── Provided records
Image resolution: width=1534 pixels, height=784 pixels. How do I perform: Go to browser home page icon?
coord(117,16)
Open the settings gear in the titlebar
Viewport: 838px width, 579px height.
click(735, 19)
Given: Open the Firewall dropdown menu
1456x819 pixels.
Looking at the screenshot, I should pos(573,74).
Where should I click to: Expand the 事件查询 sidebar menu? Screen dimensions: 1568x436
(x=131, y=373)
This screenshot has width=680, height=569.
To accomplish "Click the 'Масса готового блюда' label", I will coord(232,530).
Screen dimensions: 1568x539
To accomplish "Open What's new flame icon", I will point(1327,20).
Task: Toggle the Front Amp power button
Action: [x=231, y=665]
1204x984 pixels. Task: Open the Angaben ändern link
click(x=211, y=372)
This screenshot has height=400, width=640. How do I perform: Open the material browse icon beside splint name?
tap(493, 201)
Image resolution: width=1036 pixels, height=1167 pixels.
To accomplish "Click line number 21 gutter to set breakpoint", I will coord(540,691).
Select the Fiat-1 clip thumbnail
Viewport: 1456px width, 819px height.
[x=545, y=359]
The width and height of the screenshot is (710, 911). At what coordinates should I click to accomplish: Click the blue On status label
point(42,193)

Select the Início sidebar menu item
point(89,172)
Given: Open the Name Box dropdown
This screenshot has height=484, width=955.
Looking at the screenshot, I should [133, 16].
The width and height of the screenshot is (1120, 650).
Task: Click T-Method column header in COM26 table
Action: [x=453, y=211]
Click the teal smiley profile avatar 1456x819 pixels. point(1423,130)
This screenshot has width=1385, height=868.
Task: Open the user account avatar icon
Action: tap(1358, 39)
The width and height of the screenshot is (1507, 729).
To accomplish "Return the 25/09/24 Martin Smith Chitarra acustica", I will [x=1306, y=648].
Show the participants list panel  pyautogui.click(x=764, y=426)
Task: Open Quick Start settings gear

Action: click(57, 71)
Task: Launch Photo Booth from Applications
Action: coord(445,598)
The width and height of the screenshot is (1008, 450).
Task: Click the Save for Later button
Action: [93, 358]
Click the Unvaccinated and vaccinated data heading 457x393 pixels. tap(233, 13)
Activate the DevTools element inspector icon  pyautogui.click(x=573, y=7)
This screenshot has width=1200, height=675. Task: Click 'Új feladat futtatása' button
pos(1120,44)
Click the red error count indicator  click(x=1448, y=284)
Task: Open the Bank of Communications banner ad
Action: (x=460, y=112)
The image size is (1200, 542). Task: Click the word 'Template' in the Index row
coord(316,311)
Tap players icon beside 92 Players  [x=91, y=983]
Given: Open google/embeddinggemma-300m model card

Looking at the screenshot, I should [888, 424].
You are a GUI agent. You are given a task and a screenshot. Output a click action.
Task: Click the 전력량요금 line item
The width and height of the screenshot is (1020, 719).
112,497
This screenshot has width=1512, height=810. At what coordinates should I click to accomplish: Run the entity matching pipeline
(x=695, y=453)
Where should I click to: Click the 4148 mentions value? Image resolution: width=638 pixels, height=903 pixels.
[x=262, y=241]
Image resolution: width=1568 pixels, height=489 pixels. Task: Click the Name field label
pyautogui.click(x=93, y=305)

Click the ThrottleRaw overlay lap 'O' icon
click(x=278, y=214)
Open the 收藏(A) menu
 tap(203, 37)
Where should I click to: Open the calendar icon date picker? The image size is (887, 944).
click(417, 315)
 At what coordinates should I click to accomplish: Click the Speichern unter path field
────
- [Problem to solve] Can you write out all of the items above word for word, in their original order?

- [Output below]
Image resolution: width=1534 pixels, height=784 pixels. How do I perform: Go to browser home page icon?
coord(117,16)
Open the settings gear in the titlebar
Viewport: 838px width, 579px height.
click(735, 19)
Given: Open the Firewall dropdown menu
1456x819 pixels.
Looking at the screenshot, I should pos(573,74).
Where should I click to: Expand the 事件查询 sidebar menu? Screen dimensions: 1568x436
(x=131, y=373)
This screenshot has width=680, height=569.
To accomplish "Click the 'Масса готового блюда' label", I will coord(232,530).
Screen dimensions: 1568x539
To accomplish "Open What's new flame icon", I will point(1327,20).
Task: Toggle the Front Amp power button
Action: [x=231, y=665]
1204x984 pixels. Task: Open the Angaben ändern link
click(x=211, y=372)
This screenshot has height=400, width=640. How do I perform: Open the material browse icon beside splint name?
tap(493, 201)
Image resolution: width=1036 pixels, height=1167 pixels.
To accomplish "Click line number 21 gutter to set breakpoint", I will coord(540,691).
Select the Fiat-1 clip thumbnail
Viewport: 1456px width, 819px height.
[x=545, y=359]
The width and height of the screenshot is (710, 911). At what coordinates should I click to accomplish: Click the blue On status label
point(42,193)

Select the Início sidebar menu item
point(89,172)
Given: Open the Name Box dropdown
This screenshot has height=484, width=955.
Looking at the screenshot, I should [133, 16].
The width and height of the screenshot is (1120, 650).
Task: Click T-Method column header in COM26 table
Action: [x=453, y=211]
Click the teal smiley profile avatar 1456x819 pixels. point(1423,130)
This screenshot has width=1385, height=868.
Task: Open the user account avatar icon
Action: tap(1358, 39)
The width and height of the screenshot is (1507, 729).
To accomplish "Return the 25/09/24 Martin Smith Chitarra acustica", I will [x=1306, y=648].
Show the participants list panel  pyautogui.click(x=764, y=426)
Task: Open Quick Start settings gear

Action: click(57, 71)
Task: Launch Photo Booth from Applications
Action: coord(445,598)
The width and height of the screenshot is (1008, 450).
Task: Click the Save for Later button
Action: [93, 358]
Click the Unvaccinated and vaccinated data heading 457x393 pixels. tap(233, 13)
Activate the DevTools element inspector icon  pyautogui.click(x=573, y=7)
This screenshot has width=1200, height=675. Task: Click 'Új feladat futtatása' button
pos(1120,44)
Click the red error count indicator  click(x=1448, y=284)
Task: Open the Bank of Communications banner ad
Action: (x=460, y=112)
The image size is (1200, 542). Task: Click the word 'Template' in the Index row
coord(316,311)
Tap players icon beside 92 Players  [x=91, y=983]
Given: Open google/embeddinggemma-300m model card

Looking at the screenshot, I should [888, 424].
You are a GUI agent. You are given a task and a screenshot. Output a click action.
Task: Click the 전력량요금 line item
The width and height of the screenshot is (1020, 719).
112,497
This screenshot has width=1512, height=810. At what coordinates should I click to accomplish: Run the entity matching pipeline
(x=695, y=453)
Where should I click to: Click the 4148 mentions value? Image resolution: width=638 pixels, height=903 pixels.
[x=262, y=241]
Image resolution: width=1568 pixels, height=489 pixels. Task: Click the Name field label
pyautogui.click(x=93, y=305)

Click the ThrottleRaw overlay lap 'O' icon
click(x=278, y=214)
Open the 收藏(A) menu
 tap(203, 37)
Where should I click to: Open the calendar icon date picker? The image size is (887, 944).
click(417, 315)
 At what coordinates should I click to accomplish: Click the Speichern unter path field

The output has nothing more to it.